• TASK PROMPT
Look for the word "computer". Copy every line of the listing where it occurs.

• INFORMATION GIVEN
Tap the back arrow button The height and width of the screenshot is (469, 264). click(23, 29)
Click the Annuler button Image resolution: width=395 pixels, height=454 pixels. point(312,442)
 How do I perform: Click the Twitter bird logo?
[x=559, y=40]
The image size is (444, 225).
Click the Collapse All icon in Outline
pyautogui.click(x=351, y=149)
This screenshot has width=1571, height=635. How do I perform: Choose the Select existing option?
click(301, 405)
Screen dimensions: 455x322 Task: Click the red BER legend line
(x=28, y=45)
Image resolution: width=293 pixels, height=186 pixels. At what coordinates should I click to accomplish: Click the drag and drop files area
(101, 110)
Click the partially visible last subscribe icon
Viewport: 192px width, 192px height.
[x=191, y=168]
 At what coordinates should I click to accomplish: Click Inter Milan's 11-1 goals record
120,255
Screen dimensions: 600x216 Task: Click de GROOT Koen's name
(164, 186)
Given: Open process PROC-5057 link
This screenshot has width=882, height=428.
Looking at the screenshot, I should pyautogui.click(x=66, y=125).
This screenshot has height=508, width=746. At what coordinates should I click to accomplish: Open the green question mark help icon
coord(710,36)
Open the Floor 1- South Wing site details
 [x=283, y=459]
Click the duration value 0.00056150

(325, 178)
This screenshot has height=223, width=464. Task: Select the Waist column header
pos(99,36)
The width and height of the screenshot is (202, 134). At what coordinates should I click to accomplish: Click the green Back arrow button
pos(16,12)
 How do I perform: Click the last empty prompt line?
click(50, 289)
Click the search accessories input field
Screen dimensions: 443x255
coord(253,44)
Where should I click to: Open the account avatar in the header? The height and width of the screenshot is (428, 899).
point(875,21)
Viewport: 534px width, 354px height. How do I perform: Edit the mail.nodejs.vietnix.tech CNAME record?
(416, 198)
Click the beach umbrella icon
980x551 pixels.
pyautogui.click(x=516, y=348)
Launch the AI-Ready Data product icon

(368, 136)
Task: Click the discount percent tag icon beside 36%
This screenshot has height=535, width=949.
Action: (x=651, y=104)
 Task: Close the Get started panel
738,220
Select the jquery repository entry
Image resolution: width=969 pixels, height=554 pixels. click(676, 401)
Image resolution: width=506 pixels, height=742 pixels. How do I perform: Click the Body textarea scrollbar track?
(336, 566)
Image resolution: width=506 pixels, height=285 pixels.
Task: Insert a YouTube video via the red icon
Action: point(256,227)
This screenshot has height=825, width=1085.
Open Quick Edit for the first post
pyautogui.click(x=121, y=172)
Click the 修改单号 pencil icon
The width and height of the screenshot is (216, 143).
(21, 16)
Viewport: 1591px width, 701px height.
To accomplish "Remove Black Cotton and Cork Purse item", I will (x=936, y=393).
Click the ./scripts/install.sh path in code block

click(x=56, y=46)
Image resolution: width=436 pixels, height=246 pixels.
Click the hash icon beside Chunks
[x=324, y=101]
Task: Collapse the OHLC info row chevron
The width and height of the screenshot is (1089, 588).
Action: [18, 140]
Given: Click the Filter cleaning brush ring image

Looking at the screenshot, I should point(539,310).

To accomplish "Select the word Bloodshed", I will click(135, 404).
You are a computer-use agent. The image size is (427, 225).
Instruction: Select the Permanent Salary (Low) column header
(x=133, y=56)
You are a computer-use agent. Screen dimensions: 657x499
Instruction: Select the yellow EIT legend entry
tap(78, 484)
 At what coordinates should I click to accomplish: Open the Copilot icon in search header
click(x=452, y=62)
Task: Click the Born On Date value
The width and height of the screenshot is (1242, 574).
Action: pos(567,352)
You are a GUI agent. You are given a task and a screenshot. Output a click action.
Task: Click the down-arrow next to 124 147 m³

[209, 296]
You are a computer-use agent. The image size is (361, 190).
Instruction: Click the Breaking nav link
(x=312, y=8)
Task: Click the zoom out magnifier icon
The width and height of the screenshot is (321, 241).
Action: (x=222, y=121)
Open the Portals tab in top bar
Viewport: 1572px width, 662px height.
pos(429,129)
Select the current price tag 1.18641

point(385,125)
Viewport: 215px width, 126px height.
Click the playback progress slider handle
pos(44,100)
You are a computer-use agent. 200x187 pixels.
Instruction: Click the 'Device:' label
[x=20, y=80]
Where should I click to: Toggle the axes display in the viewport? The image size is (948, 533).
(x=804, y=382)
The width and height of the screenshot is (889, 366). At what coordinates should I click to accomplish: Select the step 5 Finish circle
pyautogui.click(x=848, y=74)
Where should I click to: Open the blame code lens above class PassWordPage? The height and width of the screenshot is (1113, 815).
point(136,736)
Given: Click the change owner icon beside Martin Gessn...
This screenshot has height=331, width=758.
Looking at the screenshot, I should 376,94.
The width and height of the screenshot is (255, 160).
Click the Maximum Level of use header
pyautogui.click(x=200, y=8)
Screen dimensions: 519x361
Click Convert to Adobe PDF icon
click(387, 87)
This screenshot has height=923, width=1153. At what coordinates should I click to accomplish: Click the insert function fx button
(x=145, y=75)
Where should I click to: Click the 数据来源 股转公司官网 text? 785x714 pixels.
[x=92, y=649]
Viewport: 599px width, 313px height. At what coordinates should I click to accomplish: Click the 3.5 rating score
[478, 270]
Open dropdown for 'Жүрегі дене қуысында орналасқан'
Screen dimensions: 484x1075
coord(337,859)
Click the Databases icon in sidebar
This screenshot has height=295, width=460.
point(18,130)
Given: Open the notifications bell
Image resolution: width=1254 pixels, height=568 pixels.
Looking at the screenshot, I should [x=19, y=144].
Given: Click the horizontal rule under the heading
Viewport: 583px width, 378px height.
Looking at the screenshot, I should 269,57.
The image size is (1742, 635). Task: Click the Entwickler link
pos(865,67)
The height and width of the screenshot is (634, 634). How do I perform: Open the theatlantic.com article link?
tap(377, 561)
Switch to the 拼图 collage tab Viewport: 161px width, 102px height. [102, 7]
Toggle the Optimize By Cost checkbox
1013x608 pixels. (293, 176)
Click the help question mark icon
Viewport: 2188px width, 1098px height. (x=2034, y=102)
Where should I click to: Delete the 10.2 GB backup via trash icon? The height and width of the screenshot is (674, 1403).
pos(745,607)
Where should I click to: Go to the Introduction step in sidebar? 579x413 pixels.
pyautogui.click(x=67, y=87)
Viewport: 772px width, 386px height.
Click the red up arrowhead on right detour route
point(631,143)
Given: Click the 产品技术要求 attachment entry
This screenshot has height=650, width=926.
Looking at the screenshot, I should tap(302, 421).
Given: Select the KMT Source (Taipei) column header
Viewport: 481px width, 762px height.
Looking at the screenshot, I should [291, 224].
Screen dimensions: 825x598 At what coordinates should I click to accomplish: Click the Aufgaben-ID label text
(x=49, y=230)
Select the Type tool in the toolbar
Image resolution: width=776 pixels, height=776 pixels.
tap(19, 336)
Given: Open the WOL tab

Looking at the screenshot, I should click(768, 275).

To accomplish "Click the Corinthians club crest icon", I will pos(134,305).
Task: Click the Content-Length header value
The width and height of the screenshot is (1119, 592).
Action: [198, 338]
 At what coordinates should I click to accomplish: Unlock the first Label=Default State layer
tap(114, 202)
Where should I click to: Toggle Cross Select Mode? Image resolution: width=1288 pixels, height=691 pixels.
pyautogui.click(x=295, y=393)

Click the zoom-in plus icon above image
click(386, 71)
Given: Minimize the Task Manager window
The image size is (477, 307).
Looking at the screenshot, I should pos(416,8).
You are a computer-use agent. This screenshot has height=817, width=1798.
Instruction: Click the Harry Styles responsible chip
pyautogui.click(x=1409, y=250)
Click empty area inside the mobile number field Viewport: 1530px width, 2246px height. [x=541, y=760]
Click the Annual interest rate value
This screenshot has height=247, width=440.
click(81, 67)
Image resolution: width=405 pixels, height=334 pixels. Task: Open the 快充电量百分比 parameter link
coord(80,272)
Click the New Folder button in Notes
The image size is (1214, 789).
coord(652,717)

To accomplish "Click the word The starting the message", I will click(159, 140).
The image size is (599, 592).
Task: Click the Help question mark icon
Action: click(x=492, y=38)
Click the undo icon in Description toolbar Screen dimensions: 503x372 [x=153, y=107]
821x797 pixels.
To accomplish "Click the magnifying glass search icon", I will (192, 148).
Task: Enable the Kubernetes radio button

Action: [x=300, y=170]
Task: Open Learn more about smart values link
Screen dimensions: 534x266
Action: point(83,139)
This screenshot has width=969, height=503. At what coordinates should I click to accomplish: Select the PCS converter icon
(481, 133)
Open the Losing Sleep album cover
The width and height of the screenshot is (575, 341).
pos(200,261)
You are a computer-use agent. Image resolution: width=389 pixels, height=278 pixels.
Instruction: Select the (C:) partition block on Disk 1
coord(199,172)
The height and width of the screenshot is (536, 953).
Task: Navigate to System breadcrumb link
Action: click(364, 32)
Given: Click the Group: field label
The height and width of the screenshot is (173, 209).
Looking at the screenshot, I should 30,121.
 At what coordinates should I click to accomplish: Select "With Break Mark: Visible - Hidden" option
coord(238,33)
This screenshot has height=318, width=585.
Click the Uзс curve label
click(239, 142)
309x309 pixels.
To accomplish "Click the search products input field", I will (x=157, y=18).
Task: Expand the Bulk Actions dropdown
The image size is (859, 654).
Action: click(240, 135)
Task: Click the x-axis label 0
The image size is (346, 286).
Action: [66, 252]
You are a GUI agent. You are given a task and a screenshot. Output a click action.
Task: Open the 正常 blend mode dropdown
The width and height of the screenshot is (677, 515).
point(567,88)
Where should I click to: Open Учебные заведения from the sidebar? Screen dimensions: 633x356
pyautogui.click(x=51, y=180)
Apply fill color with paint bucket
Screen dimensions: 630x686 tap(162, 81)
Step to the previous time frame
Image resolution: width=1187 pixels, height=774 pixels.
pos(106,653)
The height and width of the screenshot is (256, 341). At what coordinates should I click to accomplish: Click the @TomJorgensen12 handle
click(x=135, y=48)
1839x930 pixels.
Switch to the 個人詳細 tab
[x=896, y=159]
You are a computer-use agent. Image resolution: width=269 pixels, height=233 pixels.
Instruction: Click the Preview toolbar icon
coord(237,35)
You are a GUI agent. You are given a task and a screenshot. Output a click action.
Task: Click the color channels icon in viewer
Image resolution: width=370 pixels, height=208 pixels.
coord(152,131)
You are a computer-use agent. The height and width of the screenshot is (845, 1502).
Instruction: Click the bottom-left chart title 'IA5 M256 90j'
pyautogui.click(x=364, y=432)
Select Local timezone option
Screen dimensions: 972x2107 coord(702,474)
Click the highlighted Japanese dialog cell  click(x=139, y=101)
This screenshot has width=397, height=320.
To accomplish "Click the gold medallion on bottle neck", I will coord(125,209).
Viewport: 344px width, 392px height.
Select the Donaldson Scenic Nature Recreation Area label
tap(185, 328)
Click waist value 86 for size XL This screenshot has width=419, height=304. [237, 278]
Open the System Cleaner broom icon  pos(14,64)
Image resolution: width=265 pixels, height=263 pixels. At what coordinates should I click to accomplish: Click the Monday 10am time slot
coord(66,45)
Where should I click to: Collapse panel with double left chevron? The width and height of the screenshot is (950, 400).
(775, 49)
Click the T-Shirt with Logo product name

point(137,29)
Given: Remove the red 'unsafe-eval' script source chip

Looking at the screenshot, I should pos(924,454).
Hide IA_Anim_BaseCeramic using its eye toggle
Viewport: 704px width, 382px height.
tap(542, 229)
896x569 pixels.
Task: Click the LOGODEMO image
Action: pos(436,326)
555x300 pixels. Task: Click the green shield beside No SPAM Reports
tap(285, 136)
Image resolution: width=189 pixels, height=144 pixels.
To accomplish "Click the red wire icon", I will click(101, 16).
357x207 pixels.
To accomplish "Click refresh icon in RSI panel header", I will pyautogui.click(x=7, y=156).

• WRITTEN RESPONSE
You are a computer-use agent. The image size is (427, 225).
You are a computer-use agent. Screen dimensions: 657x499
You are a computer-use agent. The image size is (361, 190).
You are a computer-use agent. 200x187 pixels.
You are a computer-use agent. This screenshot has height=817, width=1798.
You are a computer-use agent. Image resolution: width=389 pixels, height=278 pixels.
You are a computer-use agent. Image resolution: width=269 pixels, height=233 pixels.
You are a computer-use agent. The height and width of the screenshot is (845, 1502).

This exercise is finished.